Exercise brief - In the entries below, the lines from the one with "This screenshot has width=1543, height=403." through the one with "Open Action Center" are to be copied exactly; both ends count.

Listed entries -
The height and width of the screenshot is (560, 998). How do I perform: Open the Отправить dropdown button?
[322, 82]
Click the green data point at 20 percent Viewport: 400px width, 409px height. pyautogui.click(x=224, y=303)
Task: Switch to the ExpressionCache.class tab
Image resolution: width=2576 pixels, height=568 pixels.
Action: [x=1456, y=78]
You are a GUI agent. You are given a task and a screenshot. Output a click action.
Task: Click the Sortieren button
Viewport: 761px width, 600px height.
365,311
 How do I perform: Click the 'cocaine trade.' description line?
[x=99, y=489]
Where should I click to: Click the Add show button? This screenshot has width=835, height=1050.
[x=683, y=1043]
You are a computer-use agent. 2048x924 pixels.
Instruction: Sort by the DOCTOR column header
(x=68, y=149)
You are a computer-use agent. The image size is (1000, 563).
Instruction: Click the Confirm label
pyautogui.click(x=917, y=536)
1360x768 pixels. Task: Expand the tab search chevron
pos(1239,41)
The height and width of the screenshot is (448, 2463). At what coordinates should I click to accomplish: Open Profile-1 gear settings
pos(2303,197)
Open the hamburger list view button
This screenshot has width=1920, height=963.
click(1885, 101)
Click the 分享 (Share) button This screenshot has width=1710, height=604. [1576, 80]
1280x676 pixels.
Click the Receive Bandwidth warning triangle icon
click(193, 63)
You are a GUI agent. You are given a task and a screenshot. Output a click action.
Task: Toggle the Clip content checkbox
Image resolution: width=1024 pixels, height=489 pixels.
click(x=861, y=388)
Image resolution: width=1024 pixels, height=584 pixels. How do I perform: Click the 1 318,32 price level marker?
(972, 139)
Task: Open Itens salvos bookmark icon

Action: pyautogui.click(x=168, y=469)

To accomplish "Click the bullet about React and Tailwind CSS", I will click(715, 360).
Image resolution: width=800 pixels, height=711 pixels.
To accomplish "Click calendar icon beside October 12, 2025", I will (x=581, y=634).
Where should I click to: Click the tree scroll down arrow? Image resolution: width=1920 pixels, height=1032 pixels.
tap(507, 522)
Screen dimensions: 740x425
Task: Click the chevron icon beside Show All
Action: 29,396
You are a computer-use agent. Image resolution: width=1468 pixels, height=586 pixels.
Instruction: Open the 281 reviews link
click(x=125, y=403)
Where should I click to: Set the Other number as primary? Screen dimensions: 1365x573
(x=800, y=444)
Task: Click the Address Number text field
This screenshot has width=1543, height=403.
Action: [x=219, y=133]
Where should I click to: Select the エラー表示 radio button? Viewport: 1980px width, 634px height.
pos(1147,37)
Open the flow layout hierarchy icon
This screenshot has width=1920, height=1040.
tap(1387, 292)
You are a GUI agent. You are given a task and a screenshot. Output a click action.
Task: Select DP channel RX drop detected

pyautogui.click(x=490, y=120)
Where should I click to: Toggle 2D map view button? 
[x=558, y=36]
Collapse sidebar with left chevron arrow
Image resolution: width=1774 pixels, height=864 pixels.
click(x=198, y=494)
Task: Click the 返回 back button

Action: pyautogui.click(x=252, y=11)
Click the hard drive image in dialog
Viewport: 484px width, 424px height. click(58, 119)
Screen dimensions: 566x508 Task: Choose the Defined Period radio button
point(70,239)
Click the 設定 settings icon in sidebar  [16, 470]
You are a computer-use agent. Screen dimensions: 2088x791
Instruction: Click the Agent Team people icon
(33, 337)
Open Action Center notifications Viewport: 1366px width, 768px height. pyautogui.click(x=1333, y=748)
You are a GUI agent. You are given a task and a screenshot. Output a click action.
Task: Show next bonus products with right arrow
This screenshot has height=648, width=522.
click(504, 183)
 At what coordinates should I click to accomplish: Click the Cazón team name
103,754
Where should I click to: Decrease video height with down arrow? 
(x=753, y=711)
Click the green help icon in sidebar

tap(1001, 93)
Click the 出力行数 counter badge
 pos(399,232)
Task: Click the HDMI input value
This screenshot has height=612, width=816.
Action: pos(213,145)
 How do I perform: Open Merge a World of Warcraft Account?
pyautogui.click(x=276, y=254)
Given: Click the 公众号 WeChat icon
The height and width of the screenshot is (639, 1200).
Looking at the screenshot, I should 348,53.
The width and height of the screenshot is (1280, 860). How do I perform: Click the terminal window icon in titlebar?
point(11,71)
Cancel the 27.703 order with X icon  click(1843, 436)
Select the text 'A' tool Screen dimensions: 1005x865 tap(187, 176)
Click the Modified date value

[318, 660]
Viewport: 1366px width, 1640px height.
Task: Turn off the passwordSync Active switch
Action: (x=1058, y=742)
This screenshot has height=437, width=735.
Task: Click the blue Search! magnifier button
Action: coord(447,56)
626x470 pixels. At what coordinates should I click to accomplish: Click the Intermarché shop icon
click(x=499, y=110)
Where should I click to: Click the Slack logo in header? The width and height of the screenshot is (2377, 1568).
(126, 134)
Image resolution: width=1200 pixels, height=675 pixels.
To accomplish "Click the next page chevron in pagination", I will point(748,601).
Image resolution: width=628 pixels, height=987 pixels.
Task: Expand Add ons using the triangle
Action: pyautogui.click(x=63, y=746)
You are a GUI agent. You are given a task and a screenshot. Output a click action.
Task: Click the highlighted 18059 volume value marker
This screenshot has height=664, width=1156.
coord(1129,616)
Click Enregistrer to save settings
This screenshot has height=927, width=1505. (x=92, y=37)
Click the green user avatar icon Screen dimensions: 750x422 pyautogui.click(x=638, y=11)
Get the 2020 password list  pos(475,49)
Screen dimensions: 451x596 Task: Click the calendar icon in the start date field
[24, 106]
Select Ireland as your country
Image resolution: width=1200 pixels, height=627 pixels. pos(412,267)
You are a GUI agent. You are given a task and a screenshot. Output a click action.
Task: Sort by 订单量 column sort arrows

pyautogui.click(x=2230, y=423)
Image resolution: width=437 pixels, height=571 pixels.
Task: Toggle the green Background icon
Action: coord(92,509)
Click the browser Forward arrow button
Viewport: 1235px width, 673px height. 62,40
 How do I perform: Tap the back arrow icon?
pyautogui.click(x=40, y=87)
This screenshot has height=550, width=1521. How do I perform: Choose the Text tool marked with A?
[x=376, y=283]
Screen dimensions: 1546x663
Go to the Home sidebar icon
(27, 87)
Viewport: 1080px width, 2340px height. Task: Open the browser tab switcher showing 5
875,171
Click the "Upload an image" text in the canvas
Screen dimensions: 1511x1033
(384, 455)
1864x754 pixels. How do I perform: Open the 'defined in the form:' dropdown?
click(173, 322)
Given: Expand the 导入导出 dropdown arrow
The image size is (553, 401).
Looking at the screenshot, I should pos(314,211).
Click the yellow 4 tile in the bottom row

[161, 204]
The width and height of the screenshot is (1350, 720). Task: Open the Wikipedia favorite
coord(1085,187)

Exercise result -
This screenshot has width=1543, height=403.
Action: [x=219, y=133]
Where should I click to: Select the エラー表示 radio button? Viewport: 1980px width, 634px height.
pos(1147,37)
Open the flow layout hierarchy icon
This screenshot has width=1920, height=1040.
tap(1387, 292)
You are a GUI agent. You are given a task and a screenshot. Output a click action.
Task: Select DP channel RX drop detected

pyautogui.click(x=490, y=120)
Where should I click to: Toggle 2D map view button? 
[x=558, y=36]
Collapse sidebar with left chevron arrow
Image resolution: width=1774 pixels, height=864 pixels.
click(x=198, y=494)
Task: Click the 返回 back button

Action: pyautogui.click(x=252, y=11)
Click the hard drive image in dialog
Viewport: 484px width, 424px height. click(58, 119)
Screen dimensions: 566x508 Task: Choose the Defined Period radio button
point(70,239)
Click the 設定 settings icon in sidebar  [16, 470]
You are a computer-use agent. Screen dimensions: 2088x791
Instruction: Click the Agent Team people icon
(33, 337)
Open Action Center notifications Viewport: 1366px width, 768px height. pyautogui.click(x=1333, y=748)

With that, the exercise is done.